AIM OF THE TASK: In the material below, find the line with "You Are The Sun (official" and the line with "[Meniu] (7, 96)", then output those two lines and every line between them, exactly.

DATA RECORDS:
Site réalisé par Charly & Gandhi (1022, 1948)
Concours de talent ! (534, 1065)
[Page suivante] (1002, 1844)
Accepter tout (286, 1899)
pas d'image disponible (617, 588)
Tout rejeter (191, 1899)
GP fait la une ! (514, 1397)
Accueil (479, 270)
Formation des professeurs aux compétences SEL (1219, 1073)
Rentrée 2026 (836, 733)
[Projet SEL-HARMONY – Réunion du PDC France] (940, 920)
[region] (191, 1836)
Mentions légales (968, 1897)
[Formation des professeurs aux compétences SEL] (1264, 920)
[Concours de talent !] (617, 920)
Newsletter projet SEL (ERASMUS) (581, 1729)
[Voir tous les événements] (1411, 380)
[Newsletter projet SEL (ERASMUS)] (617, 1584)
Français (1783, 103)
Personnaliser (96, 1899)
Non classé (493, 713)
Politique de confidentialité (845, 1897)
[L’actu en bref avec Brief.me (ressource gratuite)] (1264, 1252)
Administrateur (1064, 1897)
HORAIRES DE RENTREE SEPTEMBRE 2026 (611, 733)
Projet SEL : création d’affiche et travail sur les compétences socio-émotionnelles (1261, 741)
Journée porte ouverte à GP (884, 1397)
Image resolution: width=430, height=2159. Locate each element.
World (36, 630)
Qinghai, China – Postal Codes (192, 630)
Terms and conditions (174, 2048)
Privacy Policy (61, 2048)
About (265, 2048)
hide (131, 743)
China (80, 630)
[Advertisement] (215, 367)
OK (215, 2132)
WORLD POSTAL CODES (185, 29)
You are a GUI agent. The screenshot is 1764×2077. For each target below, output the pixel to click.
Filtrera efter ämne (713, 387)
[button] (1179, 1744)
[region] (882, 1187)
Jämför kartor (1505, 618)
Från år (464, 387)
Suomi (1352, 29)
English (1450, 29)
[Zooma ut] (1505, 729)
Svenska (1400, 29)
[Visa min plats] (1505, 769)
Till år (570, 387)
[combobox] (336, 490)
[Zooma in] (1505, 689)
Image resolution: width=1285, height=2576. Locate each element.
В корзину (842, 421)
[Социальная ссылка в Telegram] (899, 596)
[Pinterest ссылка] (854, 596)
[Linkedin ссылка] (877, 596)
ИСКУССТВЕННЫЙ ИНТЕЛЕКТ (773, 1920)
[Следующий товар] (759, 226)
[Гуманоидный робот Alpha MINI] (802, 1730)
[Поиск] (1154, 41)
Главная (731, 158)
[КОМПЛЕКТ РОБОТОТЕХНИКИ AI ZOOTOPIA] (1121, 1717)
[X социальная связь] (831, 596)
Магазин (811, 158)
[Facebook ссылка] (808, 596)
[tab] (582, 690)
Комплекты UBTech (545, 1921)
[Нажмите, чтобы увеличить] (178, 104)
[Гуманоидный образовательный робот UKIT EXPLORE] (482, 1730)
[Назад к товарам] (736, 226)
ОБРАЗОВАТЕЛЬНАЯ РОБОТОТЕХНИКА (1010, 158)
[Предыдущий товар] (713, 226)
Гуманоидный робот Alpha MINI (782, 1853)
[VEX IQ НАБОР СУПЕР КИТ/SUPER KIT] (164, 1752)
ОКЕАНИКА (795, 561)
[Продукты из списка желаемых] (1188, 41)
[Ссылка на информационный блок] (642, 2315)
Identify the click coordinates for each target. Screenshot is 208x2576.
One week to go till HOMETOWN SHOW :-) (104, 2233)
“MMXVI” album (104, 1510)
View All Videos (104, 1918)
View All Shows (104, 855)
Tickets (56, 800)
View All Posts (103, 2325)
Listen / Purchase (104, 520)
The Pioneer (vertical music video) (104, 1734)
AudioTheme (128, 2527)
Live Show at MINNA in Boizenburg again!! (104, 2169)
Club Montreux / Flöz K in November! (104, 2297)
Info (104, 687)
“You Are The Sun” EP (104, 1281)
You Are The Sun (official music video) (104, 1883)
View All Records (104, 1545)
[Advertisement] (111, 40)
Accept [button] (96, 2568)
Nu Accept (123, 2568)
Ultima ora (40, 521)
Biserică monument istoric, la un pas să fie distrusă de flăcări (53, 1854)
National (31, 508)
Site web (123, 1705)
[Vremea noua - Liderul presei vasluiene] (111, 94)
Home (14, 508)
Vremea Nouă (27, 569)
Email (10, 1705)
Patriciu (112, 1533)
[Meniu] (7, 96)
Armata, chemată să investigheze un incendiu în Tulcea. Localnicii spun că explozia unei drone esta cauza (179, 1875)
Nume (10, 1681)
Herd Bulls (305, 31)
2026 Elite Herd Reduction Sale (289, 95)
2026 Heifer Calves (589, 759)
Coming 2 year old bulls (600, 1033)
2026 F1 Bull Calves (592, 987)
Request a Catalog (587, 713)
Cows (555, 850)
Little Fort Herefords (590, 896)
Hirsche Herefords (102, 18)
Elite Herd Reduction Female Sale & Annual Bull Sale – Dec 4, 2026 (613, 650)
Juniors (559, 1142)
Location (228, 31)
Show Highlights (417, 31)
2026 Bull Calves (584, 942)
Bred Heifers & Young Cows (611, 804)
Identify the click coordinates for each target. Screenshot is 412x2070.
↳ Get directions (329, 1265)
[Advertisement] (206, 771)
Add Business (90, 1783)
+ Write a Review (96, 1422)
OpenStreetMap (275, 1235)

TASK SOLUTION:
You Are The Sun (official music video) (104, 1883)
View All Records (104, 1545)
[Advertisement] (111, 40)
Accept [button] (96, 2568)
Nu Accept (123, 2568)
Ultima ora (40, 521)
Biserică monument istoric, la un pas să fie distrusă de flăcări (53, 1854)
National (31, 508)
Site web (123, 1705)
[Vremea noua - Liderul presei vasluiene] (111, 94)
Home (14, 508)
Vremea Nouă (27, 569)
Email (10, 1705)
Patriciu (112, 1533)
[Meniu] (7, 96)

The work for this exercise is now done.